Topics:

• Modeling continuous systems using Ordinary Differential Equations (ODE).
• Application: Radiactive Decay, half-life, C14 dating. Shroud of Turin.
  www.shroud.com
  Radiocarbon Dating of the Shroud of Turin, by P.E Damon et al., Nature, Vol.337 (1989), pp. 611-615.
• Generating approximate solutions of ODEs on the computer.
• Euler's method Euler's original paper, with commentary
• How to compute e: comparison of several algorithms.
• Lecture notes by fellow student: Lecture 9-29-09 Lecture 10-1-09

Assignment:

1. Read Tutorial 1 in PHASER for computing e using the initial-value problem x' = x, x(0) = 1. Using the method in this tutorial, compute sqrt(e), 1/e. (hint: stop your computations at the appropriate time)
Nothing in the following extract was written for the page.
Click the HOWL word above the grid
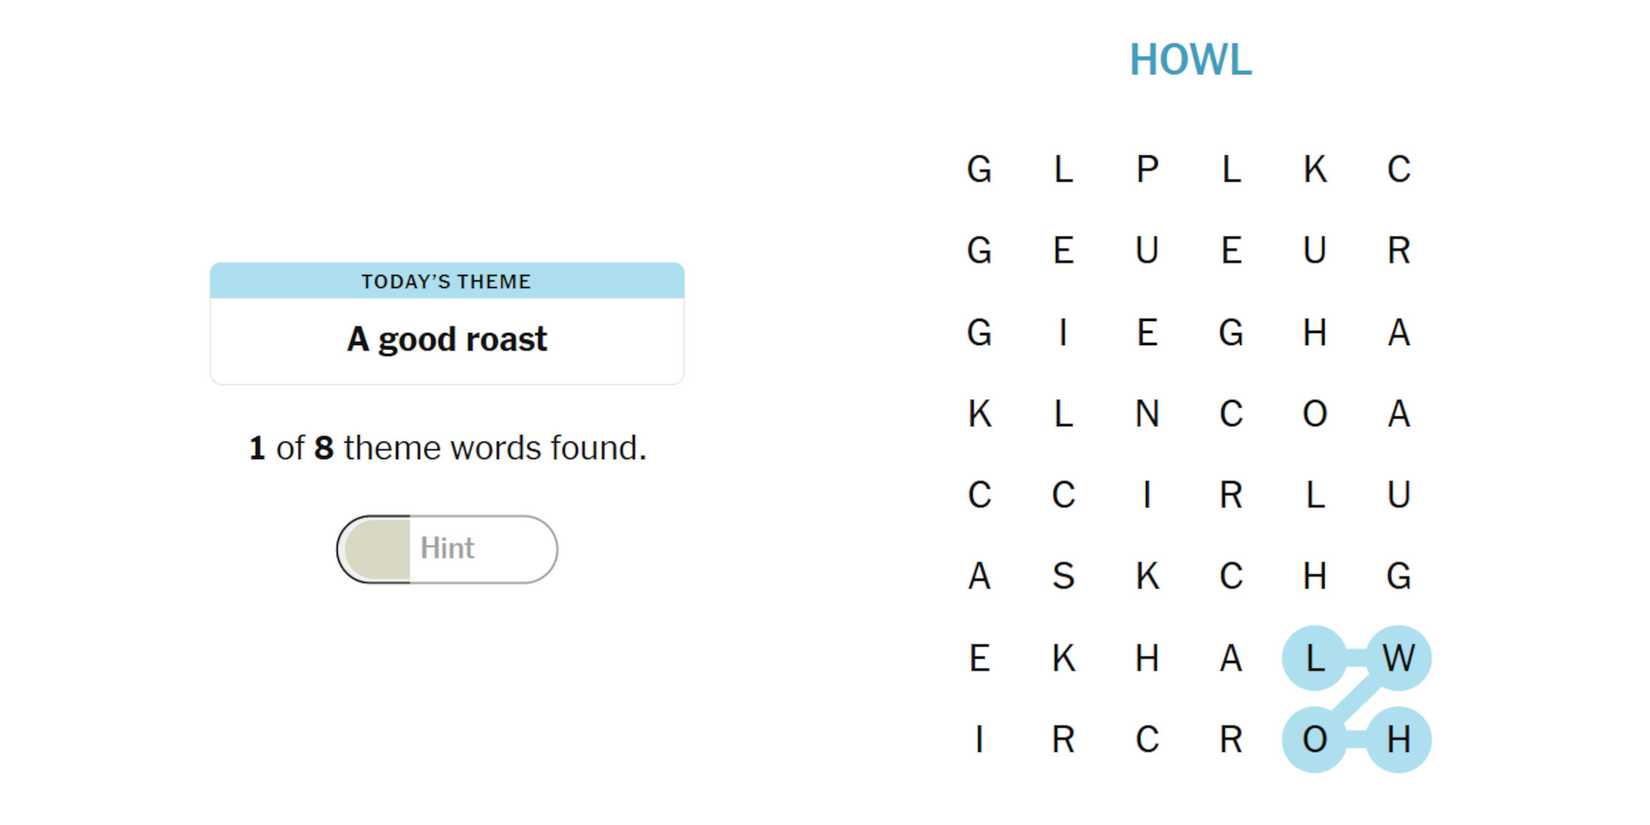The image size is (1650, 825). (1190, 60)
2. The half-life of C14 is 5730 years. Determine the value of the decay constant k (in the ODE x' = k x) using PHASER (see Week4). In 1989, fibres from the Shroud of Turin were found to contain about 92% of the level of C14 in living matter. Determine the age of the shroud using PHASER. Suppose that there was 1% error in the determination of the percentage of C14 in the sample of the shroud. What is the range of possible dates for the sample?

3. Some people do not agree with the results of the C14 dating of the Shroud. Do some research on the Web (see the link above, for example) and identify an objection or raise one of your own. Argue for or against the objection.
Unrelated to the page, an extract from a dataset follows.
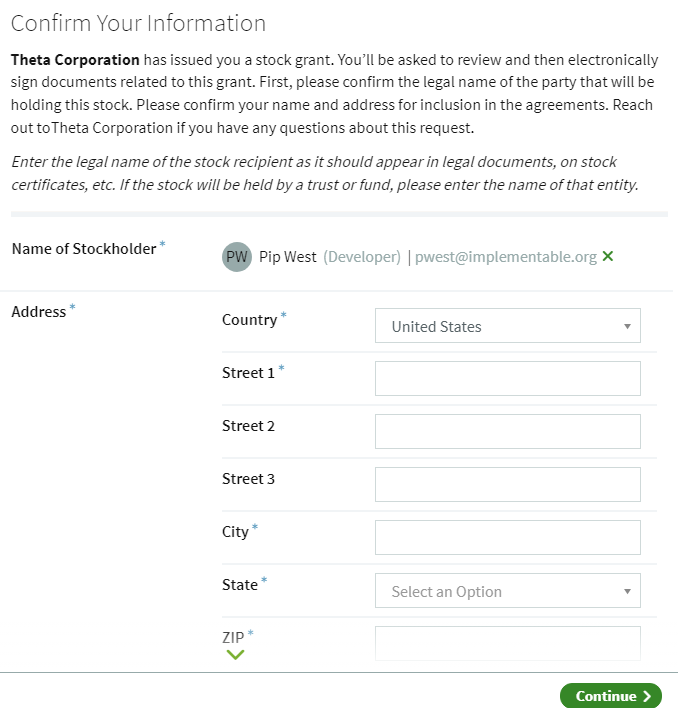The height and width of the screenshot is (708, 678).
Task: Click the City field label
Action: (235, 532)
4. Consider the initial value problem x' = x, x(0) = 1, and compute x(1) using Euler's algorithm with various step sizes. Start with h = 0.1 and compute approximate value and determine the error. Next half the step and compute again, until you get 4 correct digits. Make a table of three columns:
   step size --- Approximate value -- error
   Can you conclude that as you decrease the step size, the error decreases proportionally?

5. Consider the continuous anolog of the logistic model using the ODE:
   x' = r x (1 - x/k)
   where x(t) is the population size at time t, r (growth rate) and k (carrying capacity) are parameters. For r = 1 and k = 1.5, several solutions of this equation with various initial conditions are displayed in the picture below. Describe what happens to the population as the initial population size varies.
   Download the following phaser Project file logisticODE.ppf by just clicking on it ( or by right-click and save it to our computer. Now load this file into Phaser). You should see the following XivsTime view:

   

   Fix the parameter r = 1 and vary the parameter k from 0.5 to 3.0. Next fix k = 1.5 and vary r from 0.5 to 4.0. Describe the results of your experiments from the biological viewpoint.

6. Consider the logistic ODE above with r = 1, k = 1.5, and x(0)=0.5 and take step size h = 0.01. By hand, compute two steps of Euler iteration by hand. Do the same again for x(0) = 1.5. Check your hand computations on PHASER.